ACTIVITY:
From the first line down to the line containing "Ψυχαγωγία υπό μορφή", print the records below exactly, leaving every picture out.

##########

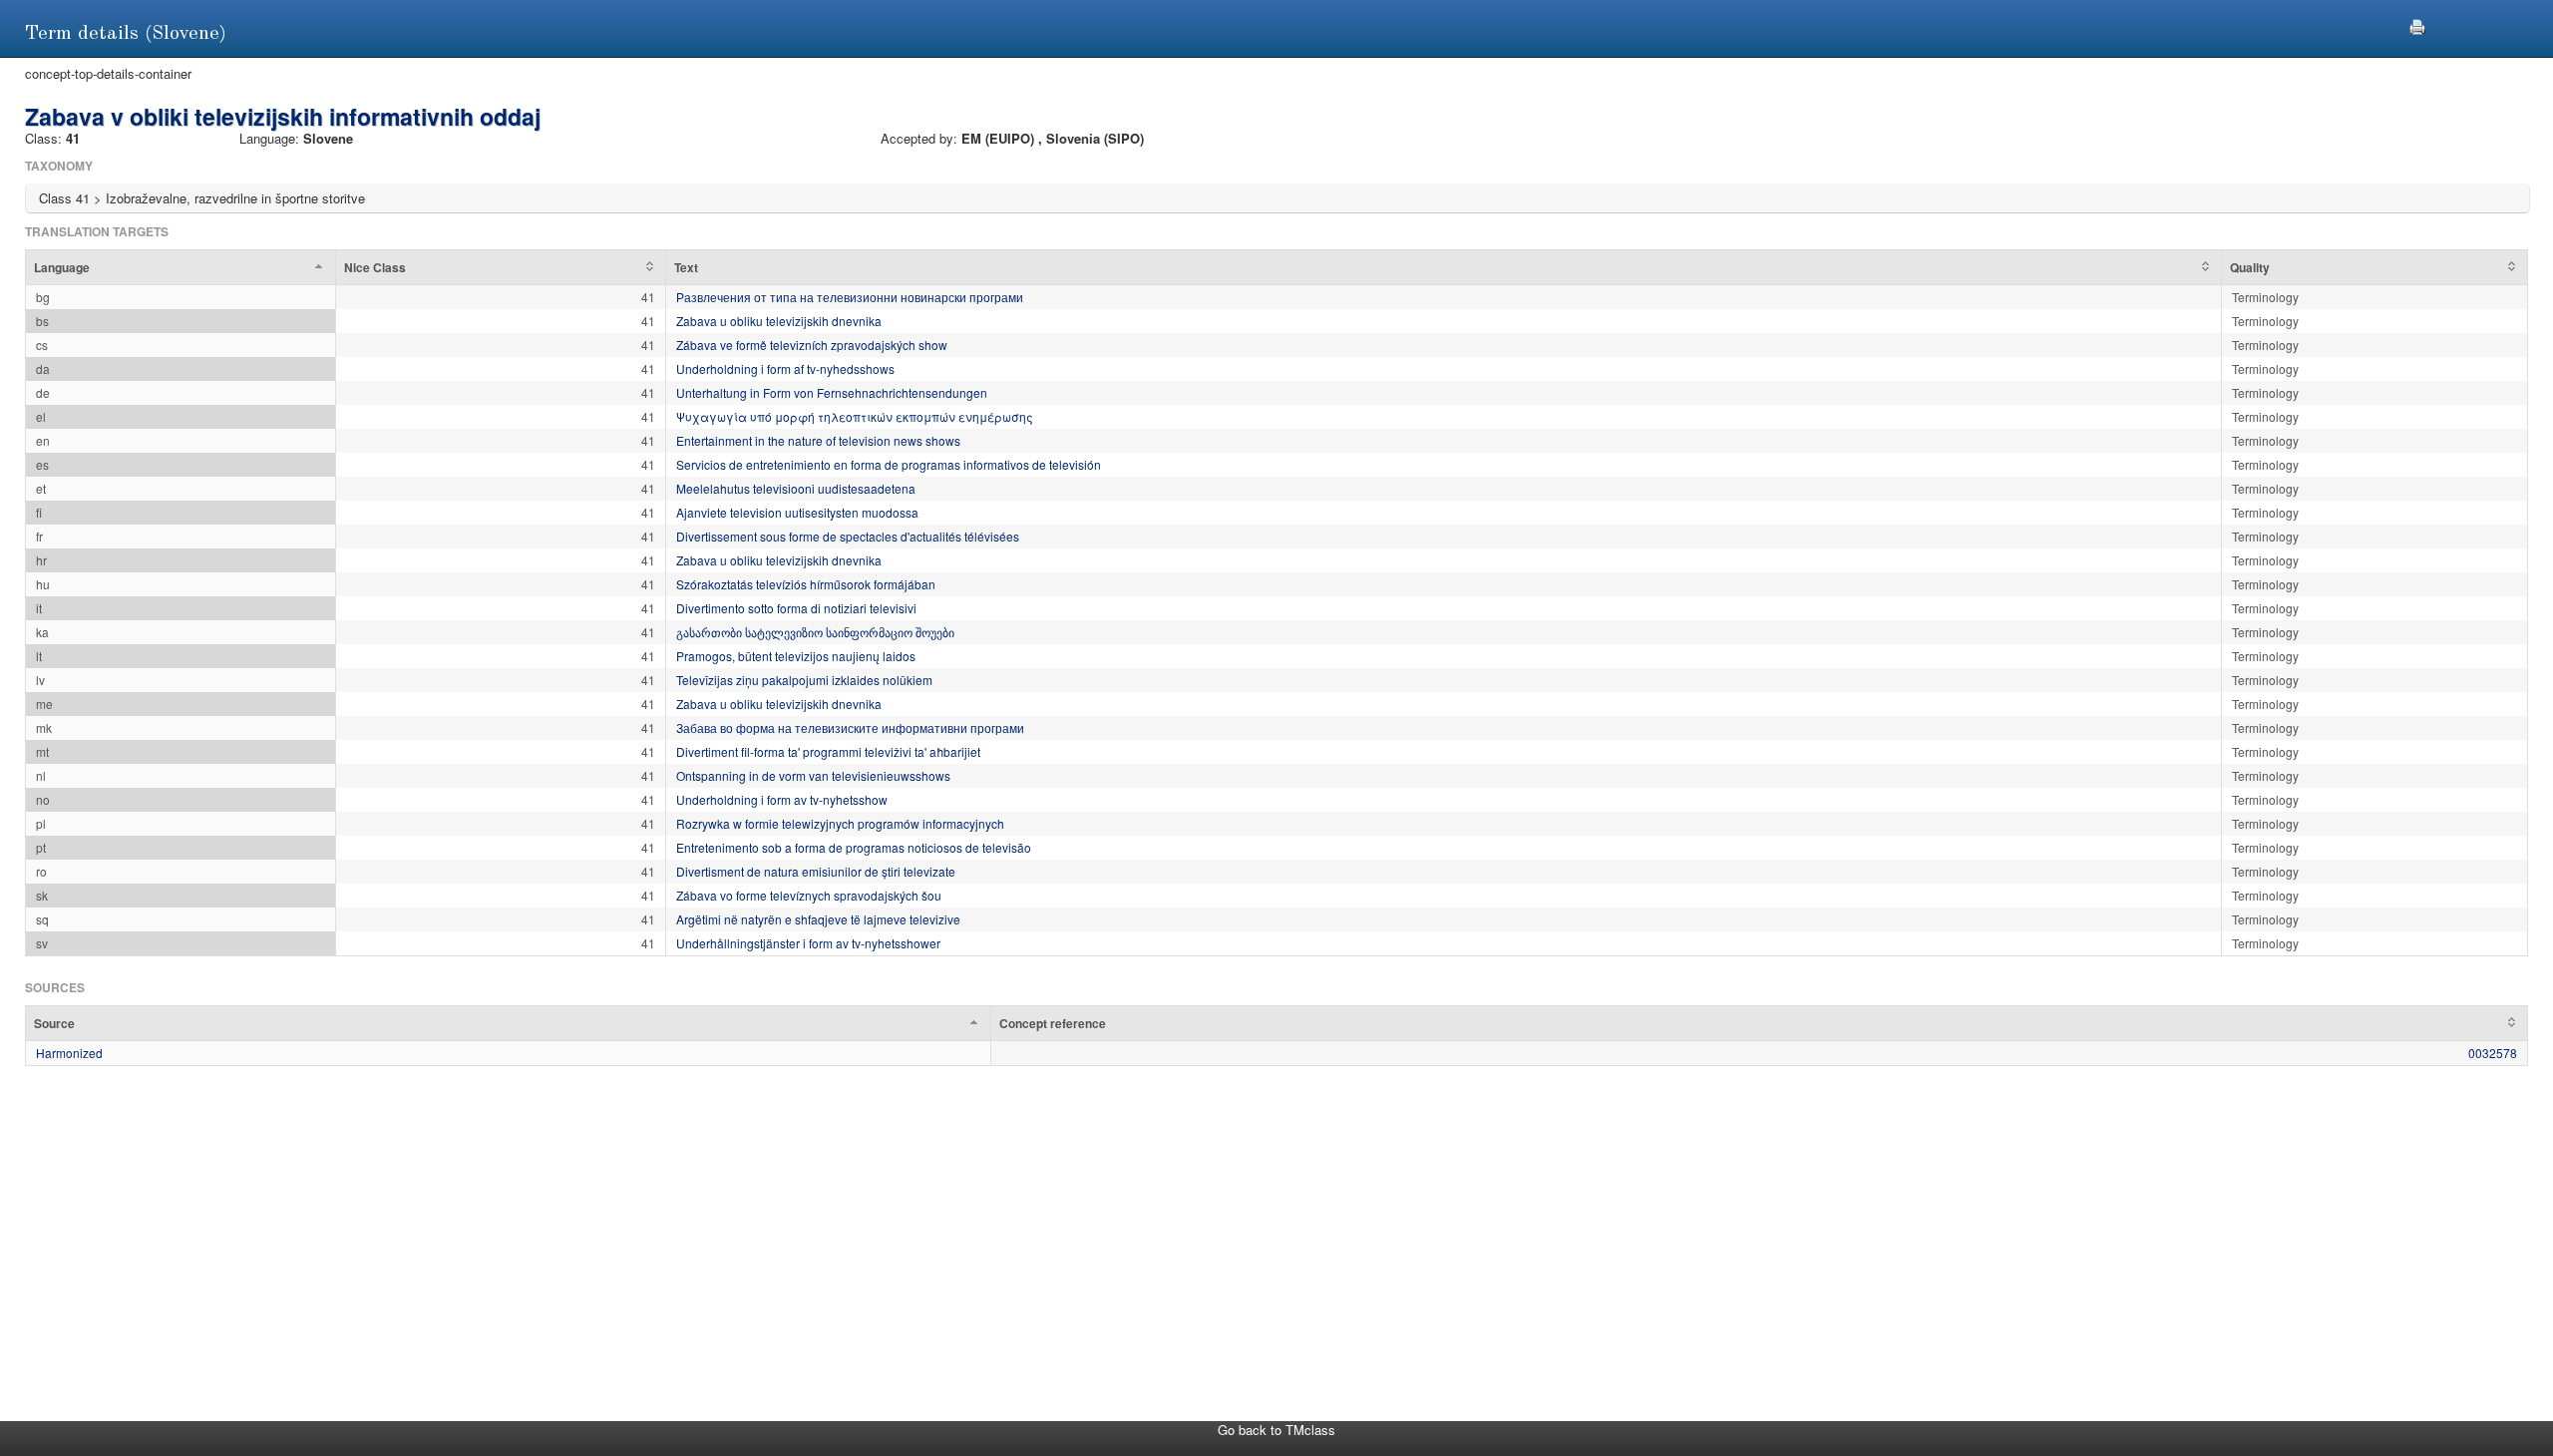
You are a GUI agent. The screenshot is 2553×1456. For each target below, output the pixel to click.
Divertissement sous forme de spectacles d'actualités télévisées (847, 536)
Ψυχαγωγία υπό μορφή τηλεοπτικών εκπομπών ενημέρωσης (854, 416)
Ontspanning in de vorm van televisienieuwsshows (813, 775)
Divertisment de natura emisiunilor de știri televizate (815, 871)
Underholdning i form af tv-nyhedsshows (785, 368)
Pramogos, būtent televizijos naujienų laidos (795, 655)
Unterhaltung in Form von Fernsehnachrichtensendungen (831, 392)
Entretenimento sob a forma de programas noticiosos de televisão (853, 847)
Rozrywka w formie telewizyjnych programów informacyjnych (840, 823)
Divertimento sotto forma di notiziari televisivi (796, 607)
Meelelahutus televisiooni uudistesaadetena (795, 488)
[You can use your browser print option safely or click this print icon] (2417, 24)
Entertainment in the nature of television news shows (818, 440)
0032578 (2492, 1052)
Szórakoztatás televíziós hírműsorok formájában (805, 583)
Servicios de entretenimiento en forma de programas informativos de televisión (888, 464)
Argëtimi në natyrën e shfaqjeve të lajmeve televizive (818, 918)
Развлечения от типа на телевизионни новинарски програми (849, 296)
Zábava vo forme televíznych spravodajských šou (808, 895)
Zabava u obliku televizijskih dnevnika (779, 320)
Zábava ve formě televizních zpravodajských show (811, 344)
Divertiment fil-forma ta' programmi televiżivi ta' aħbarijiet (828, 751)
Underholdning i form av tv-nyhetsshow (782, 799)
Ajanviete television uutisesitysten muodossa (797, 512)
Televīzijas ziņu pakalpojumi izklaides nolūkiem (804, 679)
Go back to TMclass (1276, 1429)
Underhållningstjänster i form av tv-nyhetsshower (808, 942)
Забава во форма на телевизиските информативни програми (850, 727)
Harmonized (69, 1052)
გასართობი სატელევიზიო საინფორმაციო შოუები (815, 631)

##########

ANSWER SPACE:
You are a GUI agent. The screenshot is 2553×1456. For each target below, output the pixel to click.
Divertissement sous forme de spectacles d'actualités télévisées (847, 536)
Ψυχαγωγία υπό μορφή τηλεοπτικών εκπομπών ενημέρωσης (854, 416)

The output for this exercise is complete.